Pet therapy dogs create lots of joy to patients undergoing rough times in hospitals, nursing homes, and rehab centers. Involving your dog in pet therapy is a great way to give back to your community. However, most people never realize that their dogs qualify to become part of a therapy team.
A perfect dog for pet therapy should love people, be friendly, and well-trained. The pet must also adapt well to new environments while paying attention to the trainer. Any breed of dog can participate in the therapeutic role as long as it qualifies. Therefore it is crucial to understand the qualifications involved in the process.
Eventually, if you determine your dog is suitable for therapy work, you still have to ensure it also undergoes a certification program after training.
The following are simple tips to know if your dog qualifies for pet therapy.

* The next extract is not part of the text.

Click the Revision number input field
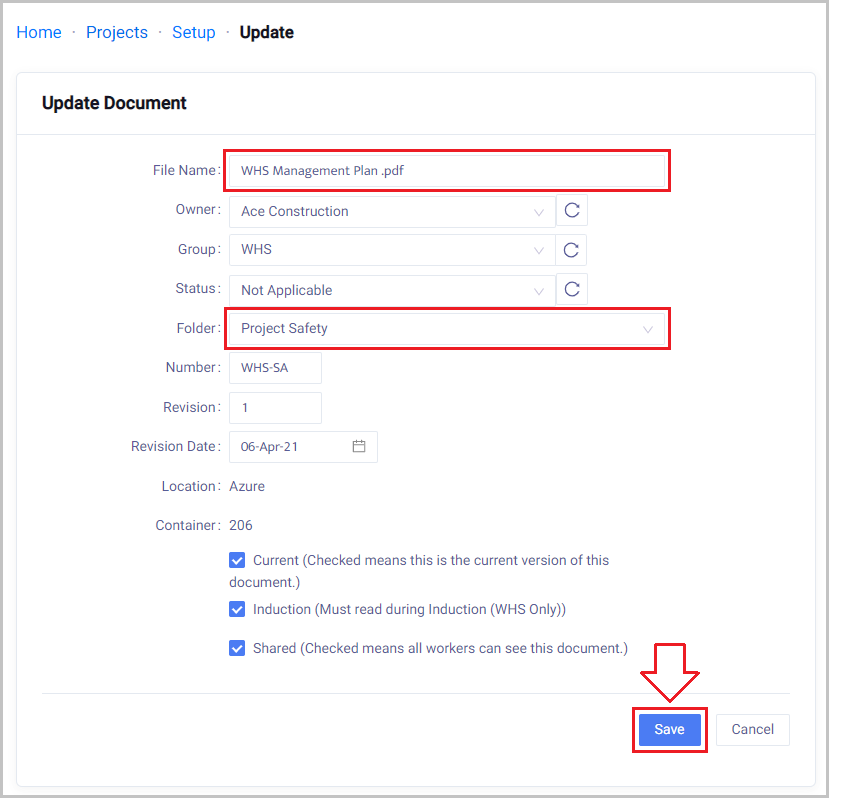Viewport: 848px width, 798px height. coord(275,407)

Consider the Temperament of Your Dog
The main prerequisite for pet therapy dogs is that they must be comfortable around all people, extremely calm, and emotionally secure. Qualities that disqualify dogs from pet therapy include nervousness, shyness, and aggressiveness. Any other undesirable attributes that make the pet appear unfriendly and intimidating towards people will also disqualify it. An excellent therapy dog should be comfortable and stay calm when:
- Approached or surrounded by children or adults
- Roughly touched or stroked by people
- Located in a noisy environment
- Around medical equipment, such as beeping machines, wheelchairs, among others
Take Note of Your Dog’s Body Language
Even if your dog appears calm in different environments, stress may be a hindering issue for him. Begin paying attention to your pet’s body language to establish if the dog is comfortable around people and tolerates their presence. Body signs that indicate your dog may be uncomfortable include:
- A stiff posture
- Isolated or unreceptive around people and staying by your side
- Creasing his brow
- Looking down or away from people
- Barking or exposing his teeth
Socialize Your Dog to Test For Pet Therapy Qualifications
Your dog should interact easily with new people without becoming angry or violent around other pets. An aggressive dog automatically disqualifies it for pet therapy.

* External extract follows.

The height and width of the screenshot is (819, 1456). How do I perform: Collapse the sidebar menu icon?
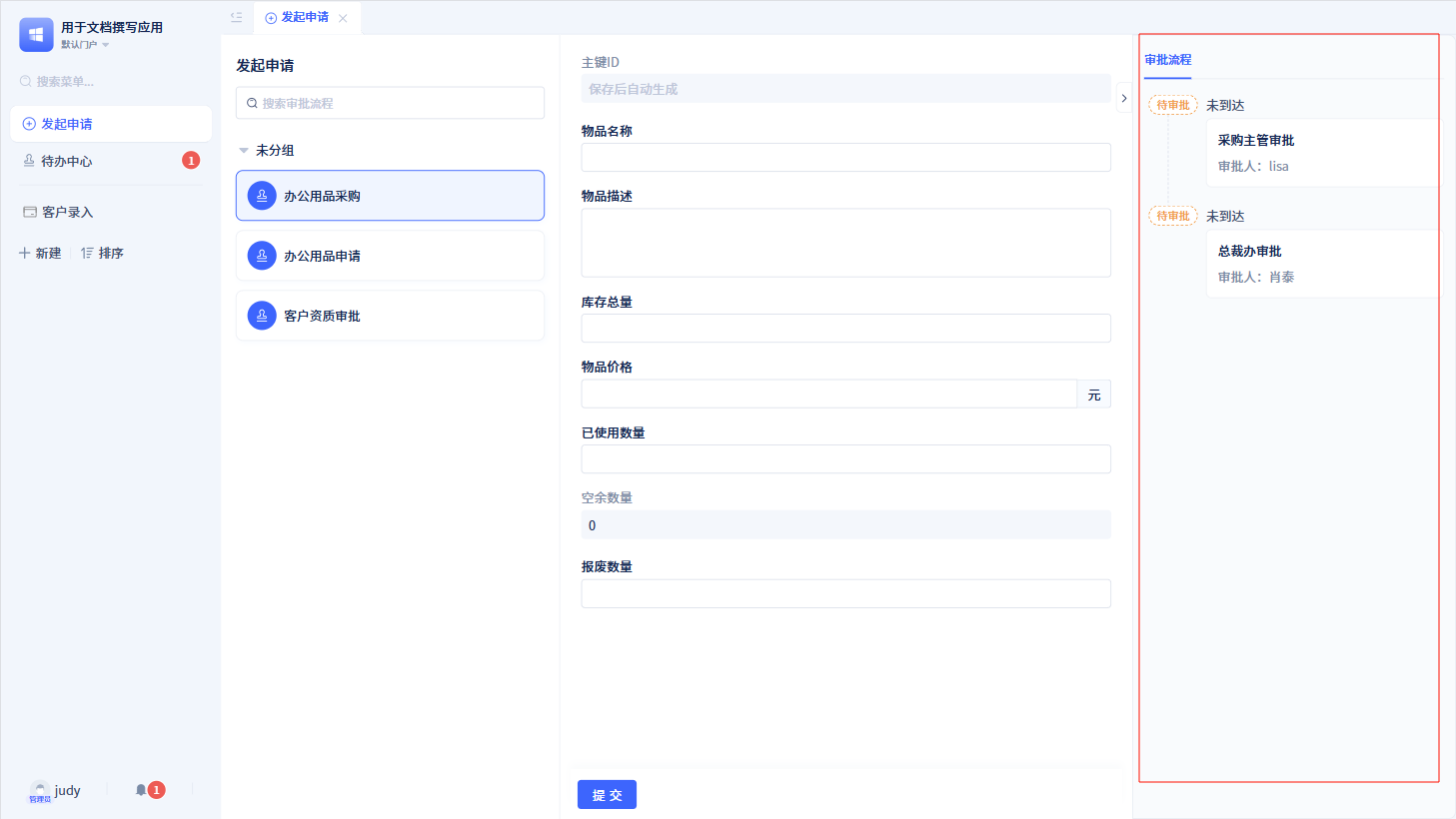tap(237, 17)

The best way of socializing with your dog is by exposing it to the new environment and experiences with people regularly. For instance, consider taking your dog to social events such as nature parks, party celebrations, friends’ homes, among others. This action will ensure the pet is comfortable around people while engaging it for pet therapy qualifications.

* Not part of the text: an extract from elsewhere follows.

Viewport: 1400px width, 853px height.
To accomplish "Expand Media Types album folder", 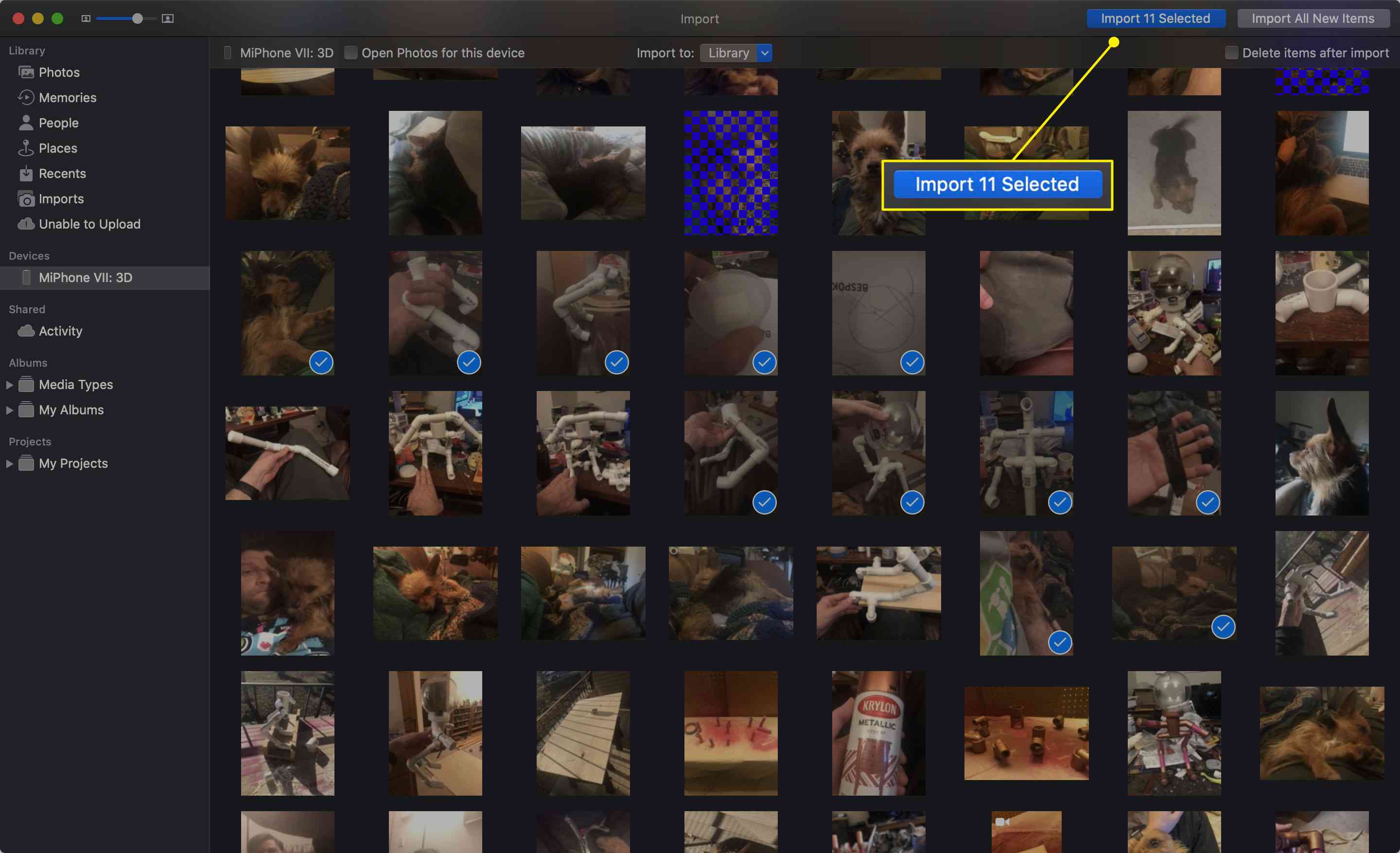I will (x=10, y=384).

Problems and Proofing Behavior for Pet Therapy
At times while you train your dog to check whether it qualifies for pet therapy, you will realize it doesn’t have the right temperament or attention. For instance, your dog may lack the desire to spend time with strangers or become uncomfortable in specific environments.
For others, a formerly unnoticed health condition, such as hearing or vision issues, might be the purpose of stopping the training. However, you still don’t have to lose hope.
Alternatively, you may consider taking your dog to professional pet therapy organizations for an ultimate test of the dog’s behavior in practical settings. Eventually, you will realize that taking time to let your dog go through the training process will produce excellent qualifications for dog’s pet therapy.